- [Data records]
++++++

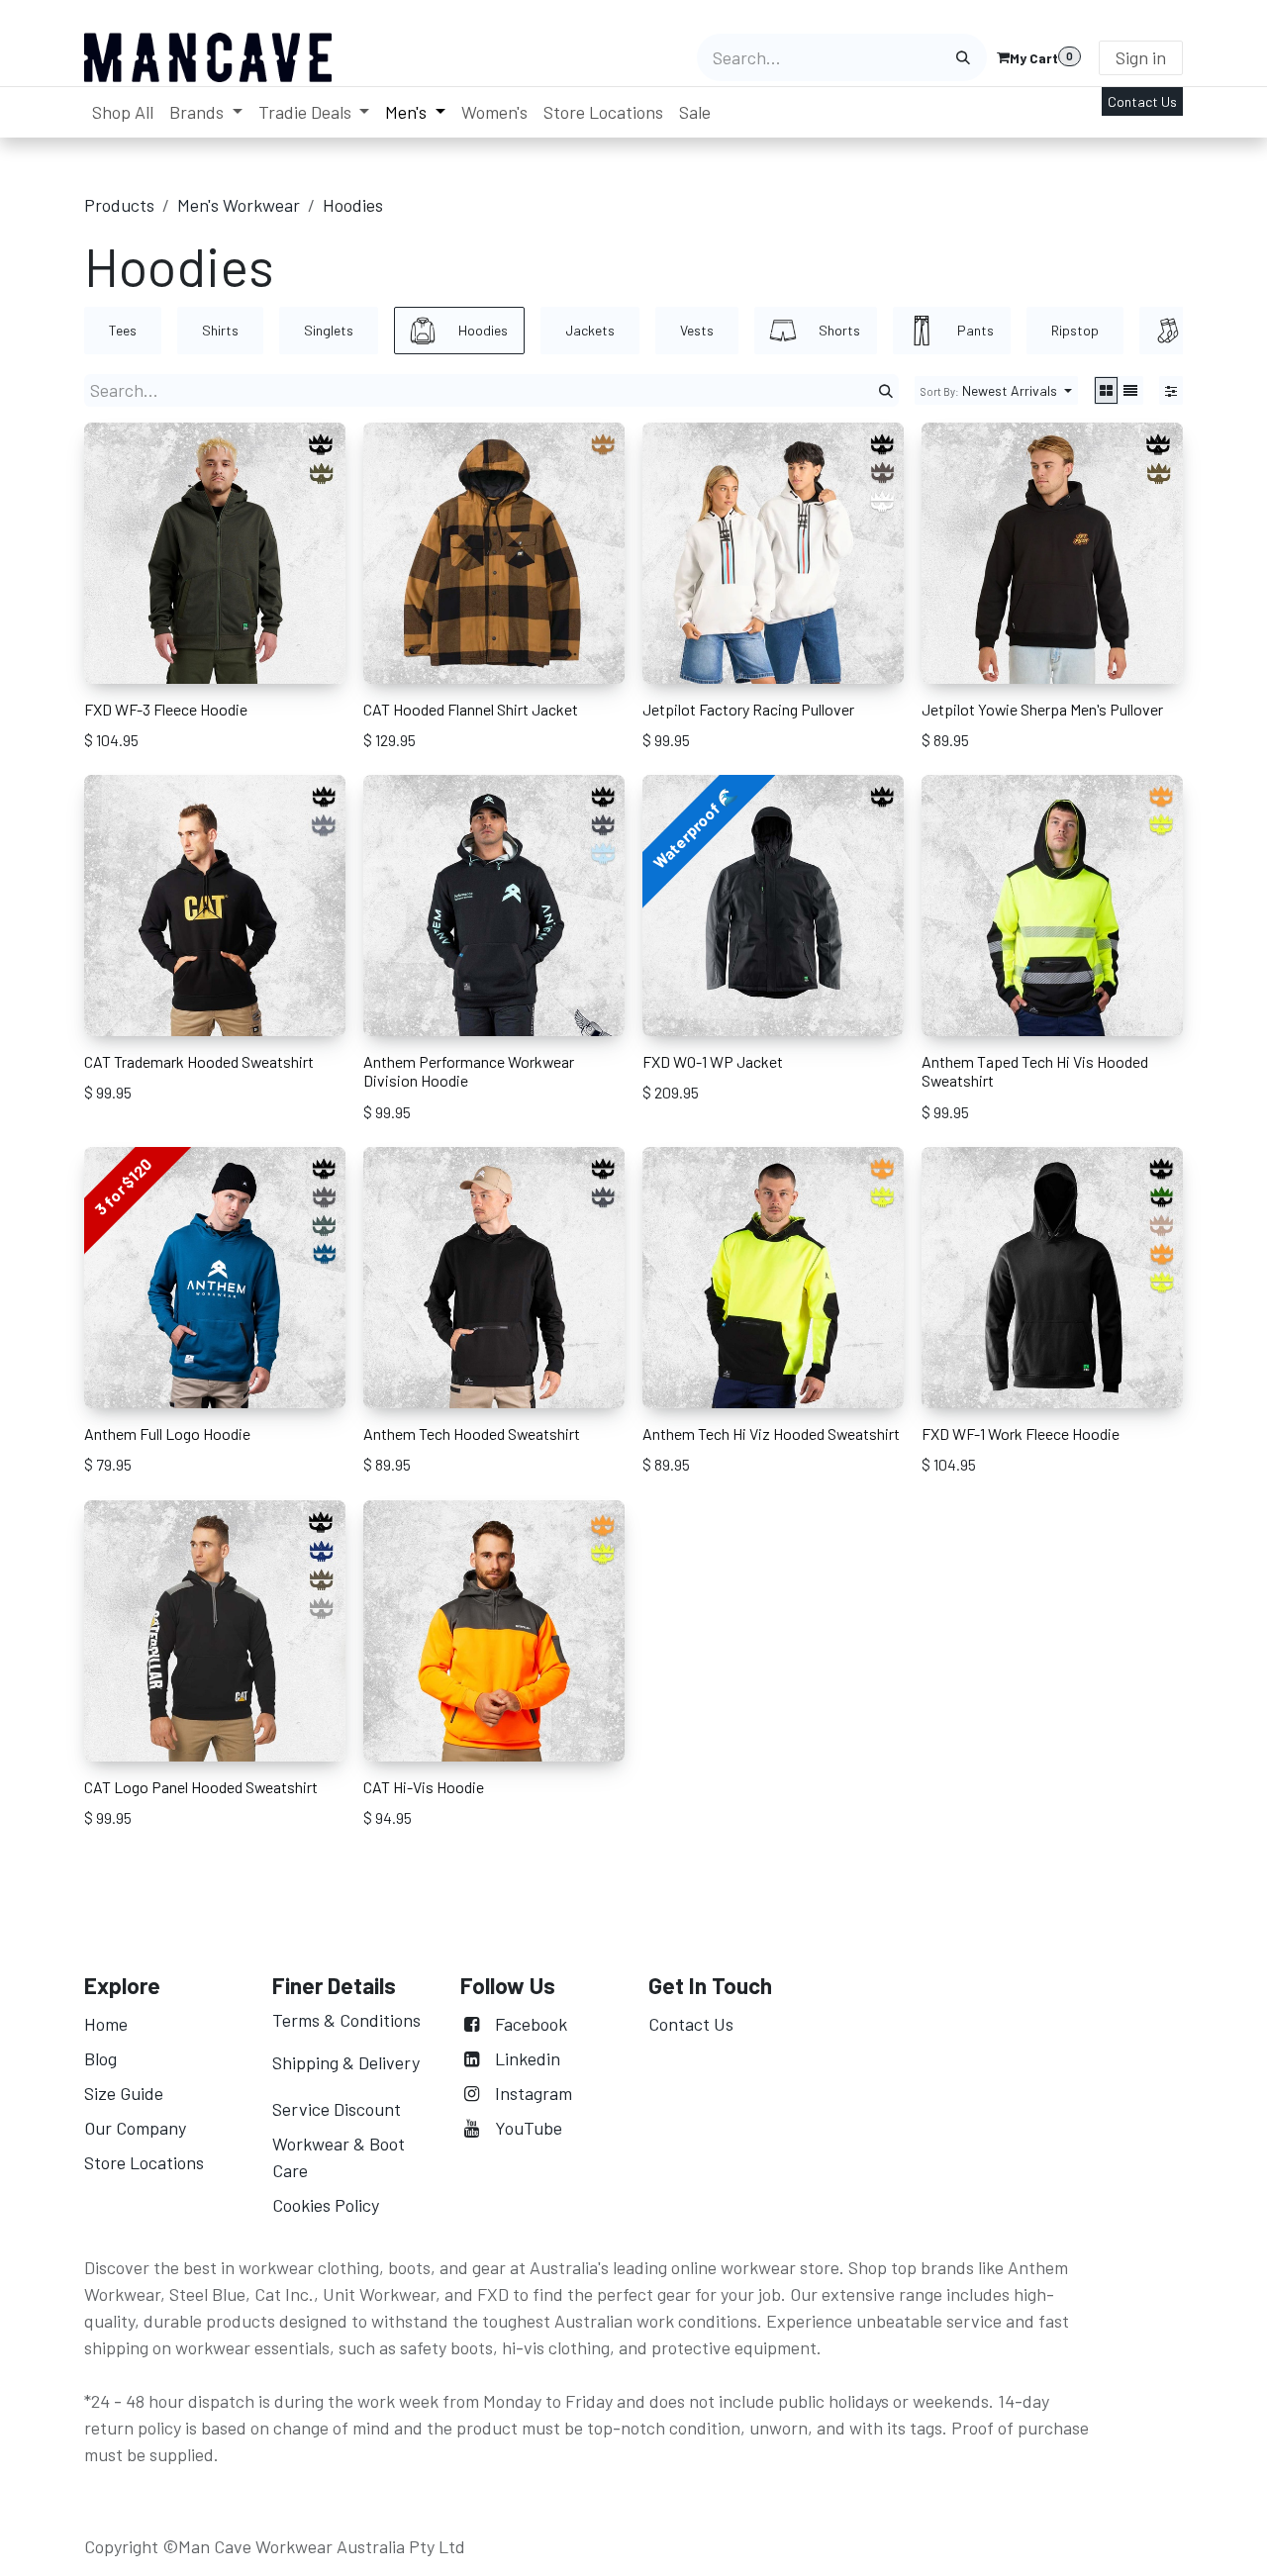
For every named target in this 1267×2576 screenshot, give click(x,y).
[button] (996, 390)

++++++

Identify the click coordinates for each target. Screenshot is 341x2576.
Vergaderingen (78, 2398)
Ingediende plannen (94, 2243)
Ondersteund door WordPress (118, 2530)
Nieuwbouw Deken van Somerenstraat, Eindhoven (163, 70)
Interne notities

++++++

- [About this exercise]
Go to the line in the material above that contains "For every named" and copy exactly from there through the line that contains "[button] (996, 390)", stopping after it.

- [Answer for this exercise]
For every named target in this 1267×2576 screenshot, give click(x,y).
[button] (996, 390)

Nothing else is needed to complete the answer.